Databases vs. the Web
Databases vs. Websites: What's the difference?
What is a Library Database?
- Library databases contain information from published works. Examples: Magazine and newspaper articles, encyclopedias and other reference books.
- Library databases are searchable. By Keywords, Subject, Author, Magazine Title, Date, etc.
- Library databases provide citation information. Author, if available, Title of Article, Publication (Title of Magazine, Newspaper, or Reference Book), Publisher, Date of Publication
- Library databases often contain full-text articles. You can print or email an entire article.
- Library databases do not have advertisements. Because database providers are a subscription service, there are no distracting images, videos or text.
How is a library database different from the Web?
Library databases get their information from professionals or experts in the field.
Websites may be written by anyone regardless of expertise.
Library databases contain published works where facts are checked.
Website content is not necessarily checked by an expert.
Library databases are easy to cite in a bibliography and may create the citation for you.
Websites often don't provide the information necessary to create a complete citation.
Library databases can help you narrow your topic or suggest related subjects.

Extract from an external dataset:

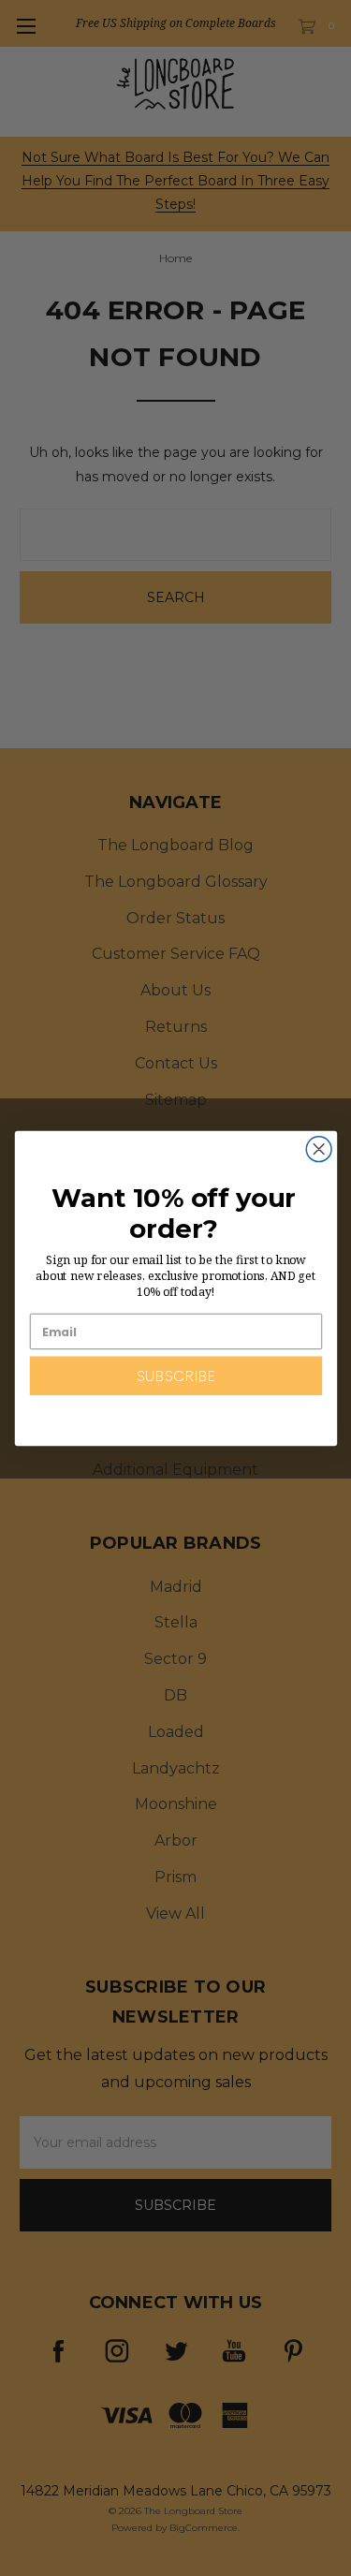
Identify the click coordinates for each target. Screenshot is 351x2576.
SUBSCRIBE (175, 1375)
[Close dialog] (318, 1148)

Websites often aren't organized to support a student's research needs.
Library databases are updated frequently and include the date of publication.
Websites may not indicate when a page is updated.

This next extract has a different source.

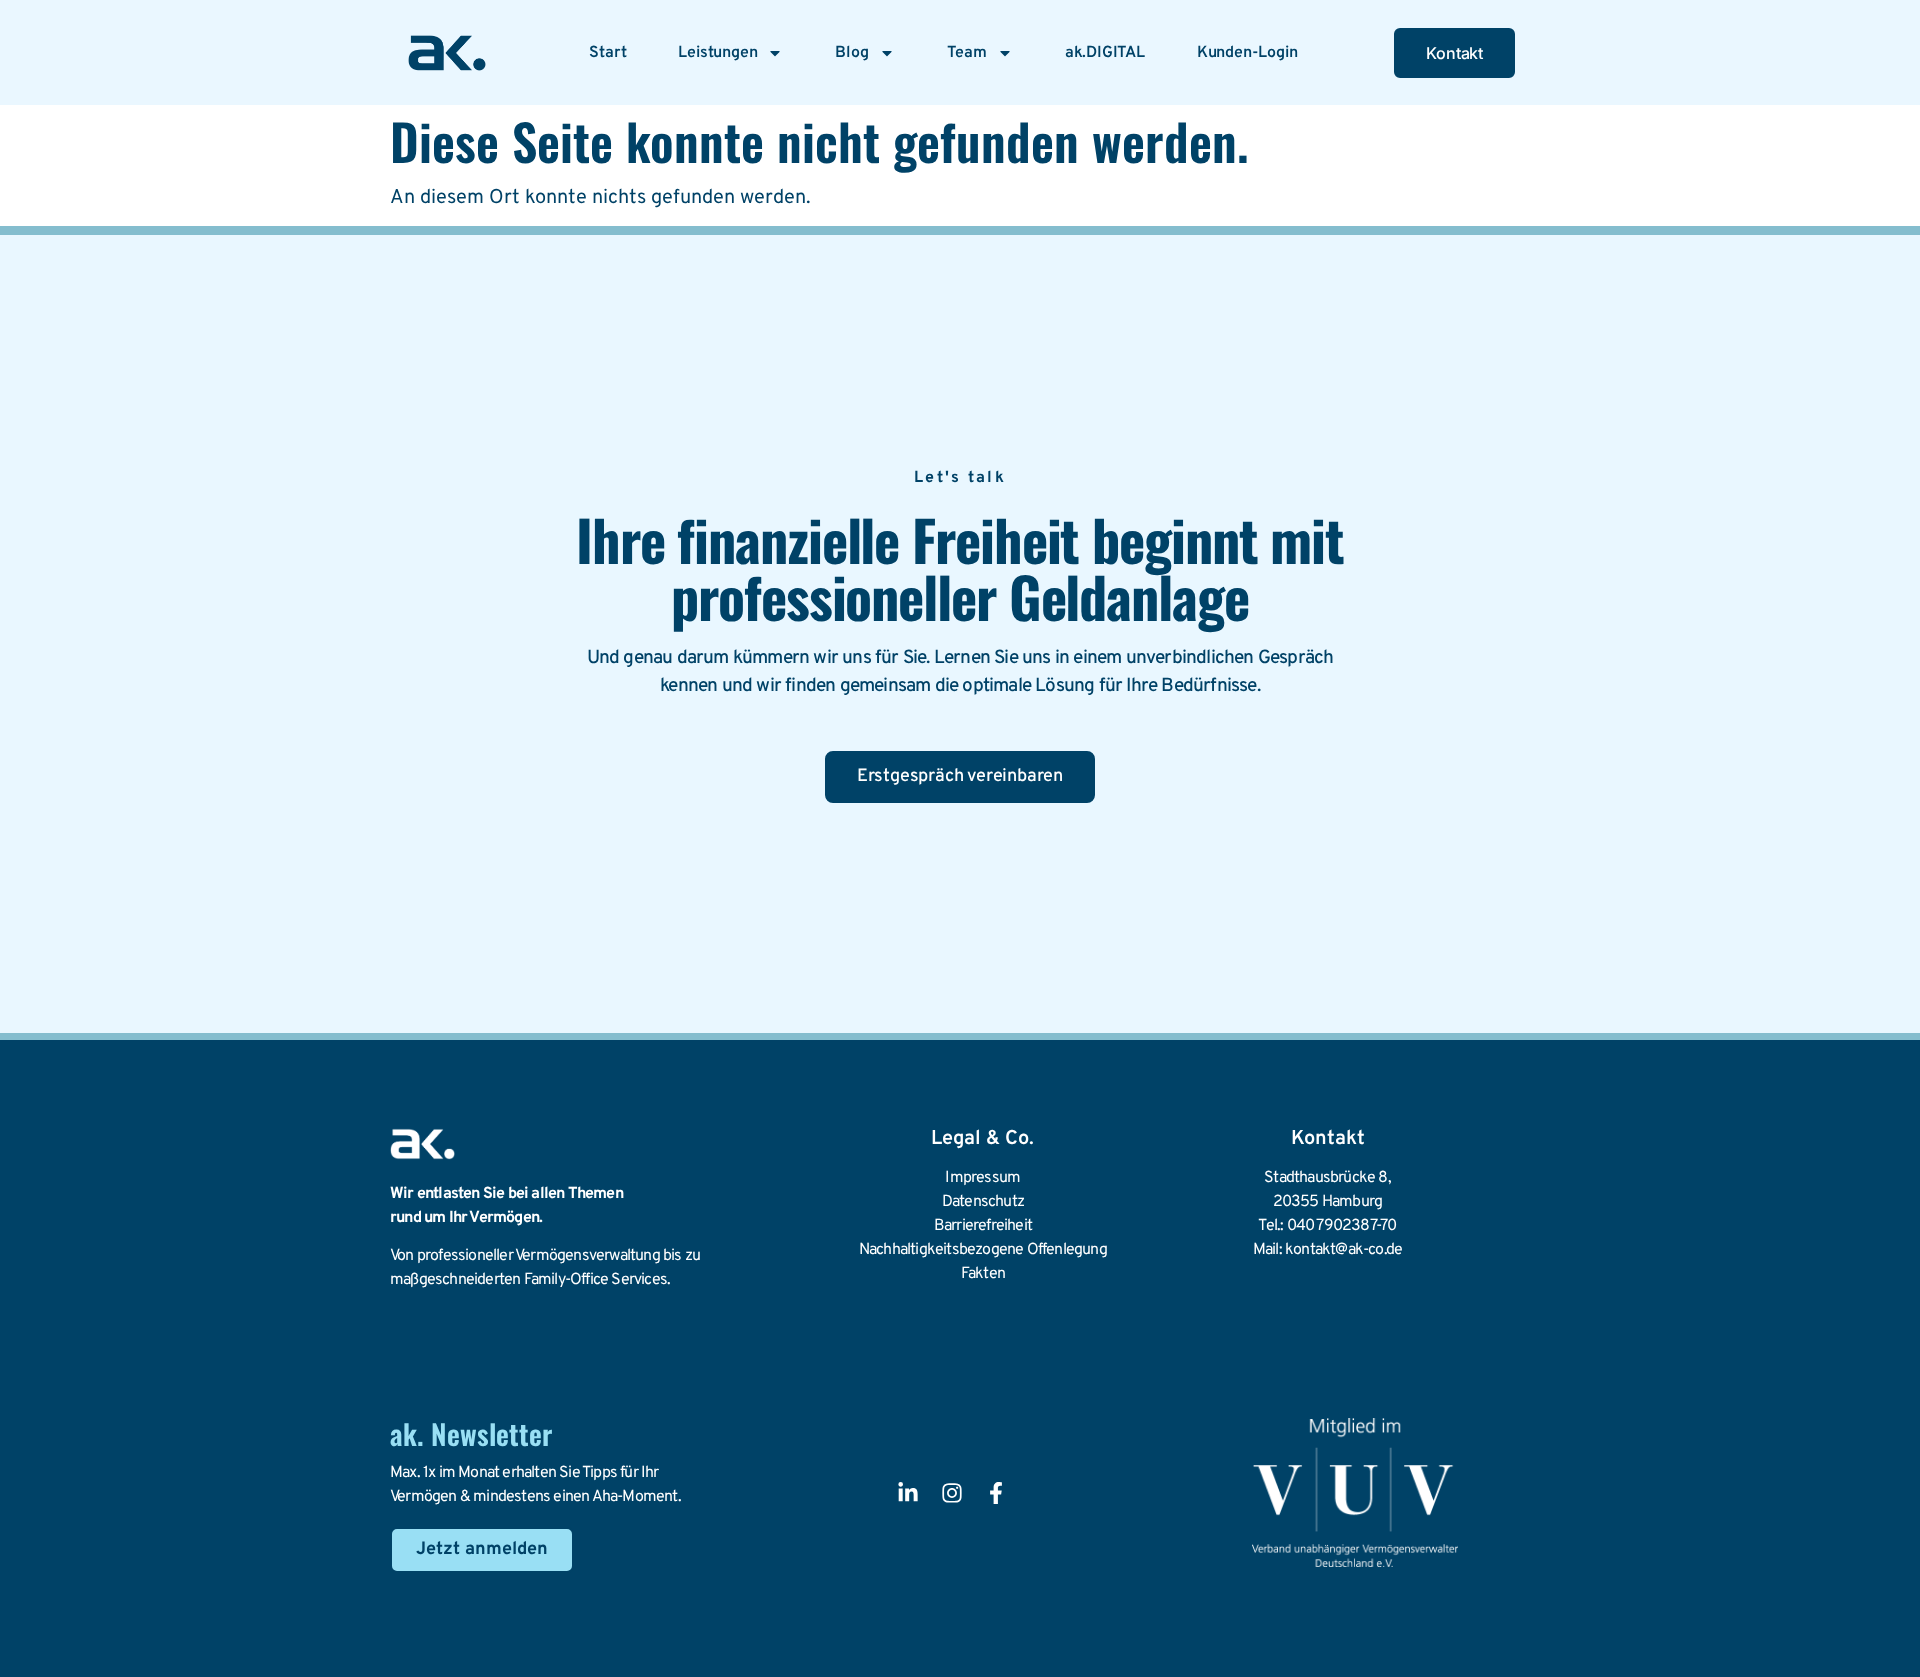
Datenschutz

Questions to ask about ANY information
Currency: How recent is the information, and when was it last updated?
Organization: Is it easy to locate the information you need?
Accuracy: How reliable is the information, and are the facts accurate?
Bibliography: How easy is the work to cite in a bibliography? Does it give you the author, title, publisher, and date?
Unfamiliar Topics: How useful is it when you don't know where to start?
Any source, whether a library database or website, can have good information.
It is necessary to think critically of all information that you read or view.